== Input records ==

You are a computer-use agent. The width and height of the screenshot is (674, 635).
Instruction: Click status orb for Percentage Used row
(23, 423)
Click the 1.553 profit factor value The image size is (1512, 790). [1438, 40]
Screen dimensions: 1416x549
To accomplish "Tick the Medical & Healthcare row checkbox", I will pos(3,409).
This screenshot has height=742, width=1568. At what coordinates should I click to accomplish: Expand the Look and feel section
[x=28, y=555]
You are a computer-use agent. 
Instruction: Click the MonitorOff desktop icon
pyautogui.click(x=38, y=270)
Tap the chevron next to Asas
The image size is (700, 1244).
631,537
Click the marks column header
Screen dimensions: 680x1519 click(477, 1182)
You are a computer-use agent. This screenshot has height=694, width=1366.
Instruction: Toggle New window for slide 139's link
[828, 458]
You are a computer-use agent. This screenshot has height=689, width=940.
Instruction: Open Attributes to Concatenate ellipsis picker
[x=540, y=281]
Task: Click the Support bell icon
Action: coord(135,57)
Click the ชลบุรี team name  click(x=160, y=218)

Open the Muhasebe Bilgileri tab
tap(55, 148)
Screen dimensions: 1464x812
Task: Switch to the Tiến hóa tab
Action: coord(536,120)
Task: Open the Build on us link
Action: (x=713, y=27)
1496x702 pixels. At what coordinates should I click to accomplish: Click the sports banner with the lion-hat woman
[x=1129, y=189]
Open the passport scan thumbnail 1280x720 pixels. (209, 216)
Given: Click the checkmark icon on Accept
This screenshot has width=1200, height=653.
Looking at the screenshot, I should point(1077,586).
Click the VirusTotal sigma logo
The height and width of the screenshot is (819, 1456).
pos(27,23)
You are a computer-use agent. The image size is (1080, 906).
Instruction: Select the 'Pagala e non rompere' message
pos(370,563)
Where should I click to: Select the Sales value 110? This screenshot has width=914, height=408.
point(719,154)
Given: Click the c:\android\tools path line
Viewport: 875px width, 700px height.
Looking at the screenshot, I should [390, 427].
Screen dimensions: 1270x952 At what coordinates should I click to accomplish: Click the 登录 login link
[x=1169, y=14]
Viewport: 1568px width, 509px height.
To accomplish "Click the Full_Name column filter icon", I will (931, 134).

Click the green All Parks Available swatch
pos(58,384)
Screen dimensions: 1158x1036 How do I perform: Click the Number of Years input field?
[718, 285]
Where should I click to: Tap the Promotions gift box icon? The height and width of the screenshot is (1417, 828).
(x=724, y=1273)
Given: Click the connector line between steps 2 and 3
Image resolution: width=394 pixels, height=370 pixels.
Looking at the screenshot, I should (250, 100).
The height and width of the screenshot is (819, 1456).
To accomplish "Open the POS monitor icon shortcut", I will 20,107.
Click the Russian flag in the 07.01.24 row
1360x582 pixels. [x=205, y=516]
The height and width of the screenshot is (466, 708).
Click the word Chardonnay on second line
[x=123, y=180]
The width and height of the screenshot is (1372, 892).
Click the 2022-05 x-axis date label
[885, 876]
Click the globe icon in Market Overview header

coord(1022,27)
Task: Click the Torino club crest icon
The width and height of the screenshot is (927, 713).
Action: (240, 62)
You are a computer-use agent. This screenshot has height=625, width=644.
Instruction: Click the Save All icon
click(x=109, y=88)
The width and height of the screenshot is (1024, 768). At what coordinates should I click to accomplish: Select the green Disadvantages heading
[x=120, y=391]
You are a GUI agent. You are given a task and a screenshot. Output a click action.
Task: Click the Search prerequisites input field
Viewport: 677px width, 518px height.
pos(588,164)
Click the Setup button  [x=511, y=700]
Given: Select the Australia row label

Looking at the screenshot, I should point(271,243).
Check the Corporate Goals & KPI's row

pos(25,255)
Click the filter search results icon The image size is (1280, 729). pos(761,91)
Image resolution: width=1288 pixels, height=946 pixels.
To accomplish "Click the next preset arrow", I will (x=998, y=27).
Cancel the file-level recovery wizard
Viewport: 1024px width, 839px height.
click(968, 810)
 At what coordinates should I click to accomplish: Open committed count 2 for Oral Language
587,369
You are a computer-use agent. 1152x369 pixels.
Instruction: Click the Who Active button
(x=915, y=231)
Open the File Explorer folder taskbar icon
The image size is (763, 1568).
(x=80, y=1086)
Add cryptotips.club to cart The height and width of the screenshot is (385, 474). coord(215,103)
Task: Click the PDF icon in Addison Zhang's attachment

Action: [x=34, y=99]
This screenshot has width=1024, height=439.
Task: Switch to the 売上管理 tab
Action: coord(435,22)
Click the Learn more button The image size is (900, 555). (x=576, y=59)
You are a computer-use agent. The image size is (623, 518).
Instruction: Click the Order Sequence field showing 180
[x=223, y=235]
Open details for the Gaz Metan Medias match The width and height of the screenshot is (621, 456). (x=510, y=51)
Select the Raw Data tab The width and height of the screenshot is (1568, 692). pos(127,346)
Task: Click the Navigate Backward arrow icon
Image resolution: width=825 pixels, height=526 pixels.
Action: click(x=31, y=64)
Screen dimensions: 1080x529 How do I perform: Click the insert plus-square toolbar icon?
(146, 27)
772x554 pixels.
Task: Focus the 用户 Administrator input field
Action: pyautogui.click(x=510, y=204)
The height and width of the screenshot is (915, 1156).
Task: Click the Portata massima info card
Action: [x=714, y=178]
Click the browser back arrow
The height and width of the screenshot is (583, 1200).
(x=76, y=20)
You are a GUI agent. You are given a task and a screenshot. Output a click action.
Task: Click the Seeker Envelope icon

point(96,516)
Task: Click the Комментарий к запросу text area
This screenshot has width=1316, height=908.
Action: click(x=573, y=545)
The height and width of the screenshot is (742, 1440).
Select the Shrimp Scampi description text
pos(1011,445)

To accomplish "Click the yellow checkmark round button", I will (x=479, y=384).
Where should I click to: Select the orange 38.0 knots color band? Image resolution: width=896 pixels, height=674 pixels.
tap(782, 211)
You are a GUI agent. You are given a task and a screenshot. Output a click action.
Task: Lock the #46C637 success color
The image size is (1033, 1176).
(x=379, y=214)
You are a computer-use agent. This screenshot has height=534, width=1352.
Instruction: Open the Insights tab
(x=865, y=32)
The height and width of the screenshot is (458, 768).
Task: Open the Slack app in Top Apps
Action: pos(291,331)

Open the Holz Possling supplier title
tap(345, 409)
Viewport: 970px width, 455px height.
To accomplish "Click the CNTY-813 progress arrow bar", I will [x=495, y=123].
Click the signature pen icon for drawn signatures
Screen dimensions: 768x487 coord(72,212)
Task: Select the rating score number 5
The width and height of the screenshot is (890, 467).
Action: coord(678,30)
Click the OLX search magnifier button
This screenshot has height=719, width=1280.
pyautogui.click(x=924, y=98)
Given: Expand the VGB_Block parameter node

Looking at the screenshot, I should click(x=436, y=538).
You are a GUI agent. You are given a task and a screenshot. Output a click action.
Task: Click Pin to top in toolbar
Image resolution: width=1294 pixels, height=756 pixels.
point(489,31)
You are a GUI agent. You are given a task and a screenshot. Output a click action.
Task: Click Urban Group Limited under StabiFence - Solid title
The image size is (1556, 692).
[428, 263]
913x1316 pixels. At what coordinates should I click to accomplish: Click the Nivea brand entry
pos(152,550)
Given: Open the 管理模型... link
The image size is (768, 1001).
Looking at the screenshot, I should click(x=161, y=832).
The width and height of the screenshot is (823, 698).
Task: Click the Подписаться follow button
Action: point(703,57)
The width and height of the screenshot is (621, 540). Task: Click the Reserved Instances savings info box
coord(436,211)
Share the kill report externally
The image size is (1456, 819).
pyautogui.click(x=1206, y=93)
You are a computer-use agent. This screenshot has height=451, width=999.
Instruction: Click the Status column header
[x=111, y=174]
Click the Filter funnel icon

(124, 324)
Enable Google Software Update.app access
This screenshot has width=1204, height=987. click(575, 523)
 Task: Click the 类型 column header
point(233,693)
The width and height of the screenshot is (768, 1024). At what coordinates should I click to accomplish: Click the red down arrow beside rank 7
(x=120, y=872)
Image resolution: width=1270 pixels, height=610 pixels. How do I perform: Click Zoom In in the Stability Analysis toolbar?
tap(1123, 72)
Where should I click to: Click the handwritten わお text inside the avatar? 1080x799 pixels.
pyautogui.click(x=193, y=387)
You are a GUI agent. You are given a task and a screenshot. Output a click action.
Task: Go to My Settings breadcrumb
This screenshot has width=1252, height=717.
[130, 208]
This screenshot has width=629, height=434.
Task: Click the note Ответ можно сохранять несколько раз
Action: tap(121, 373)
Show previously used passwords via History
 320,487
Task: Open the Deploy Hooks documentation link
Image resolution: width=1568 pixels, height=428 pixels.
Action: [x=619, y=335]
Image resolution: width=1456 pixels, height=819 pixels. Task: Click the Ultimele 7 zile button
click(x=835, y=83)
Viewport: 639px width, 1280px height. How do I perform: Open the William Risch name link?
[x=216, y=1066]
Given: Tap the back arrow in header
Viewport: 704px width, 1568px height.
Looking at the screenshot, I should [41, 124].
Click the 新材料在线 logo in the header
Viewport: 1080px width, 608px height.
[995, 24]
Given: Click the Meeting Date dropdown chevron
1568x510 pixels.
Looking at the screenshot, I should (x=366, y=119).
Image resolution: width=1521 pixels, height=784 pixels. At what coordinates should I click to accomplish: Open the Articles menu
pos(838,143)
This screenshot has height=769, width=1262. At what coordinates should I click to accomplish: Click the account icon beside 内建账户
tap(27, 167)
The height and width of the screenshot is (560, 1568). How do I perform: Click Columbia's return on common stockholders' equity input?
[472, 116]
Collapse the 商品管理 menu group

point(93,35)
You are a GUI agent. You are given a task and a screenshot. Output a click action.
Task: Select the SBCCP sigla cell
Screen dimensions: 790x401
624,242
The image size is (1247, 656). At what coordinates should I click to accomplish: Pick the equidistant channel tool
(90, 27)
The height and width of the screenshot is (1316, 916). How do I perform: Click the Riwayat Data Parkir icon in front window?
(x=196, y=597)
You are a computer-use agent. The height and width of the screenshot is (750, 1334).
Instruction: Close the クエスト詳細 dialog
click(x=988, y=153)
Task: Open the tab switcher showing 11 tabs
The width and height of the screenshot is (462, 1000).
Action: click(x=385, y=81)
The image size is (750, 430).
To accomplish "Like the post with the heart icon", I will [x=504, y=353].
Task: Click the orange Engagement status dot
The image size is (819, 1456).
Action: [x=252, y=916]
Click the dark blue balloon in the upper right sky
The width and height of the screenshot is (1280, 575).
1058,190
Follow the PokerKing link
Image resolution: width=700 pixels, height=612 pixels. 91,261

===

* **Problem statement**
Return, word for word, every line from the top of the entries down to the line that holds "Click the ชลบุรี", both included.

* **Task answer**
You are a computer-use agent. The width and height of the screenshot is (674, 635).
Instruction: Click status orb for Percentage Used row
(23, 423)
Click the 1.553 profit factor value The image size is (1512, 790). [1438, 40]
Screen dimensions: 1416x549
To accomplish "Tick the Medical & Healthcare row checkbox", I will pos(3,409).
This screenshot has height=742, width=1568. At what coordinates should I click to accomplish: Expand the Look and feel section
[x=28, y=555]
You are a computer-use agent. 
Instruction: Click the MonitorOff desktop icon
pyautogui.click(x=38, y=270)
Tap the chevron next to Asas
The image size is (700, 1244).
631,537
Click the marks column header
Screen dimensions: 680x1519 click(477, 1182)
You are a computer-use agent. This screenshot has height=694, width=1366.
Instruction: Toggle New window for slide 139's link
[828, 458]
You are a computer-use agent. This screenshot has height=689, width=940.
Instruction: Open Attributes to Concatenate ellipsis picker
[x=540, y=281]
Task: Click the Support bell icon
Action: coord(135,57)
Click the ชลบุรี team name  click(x=160, y=218)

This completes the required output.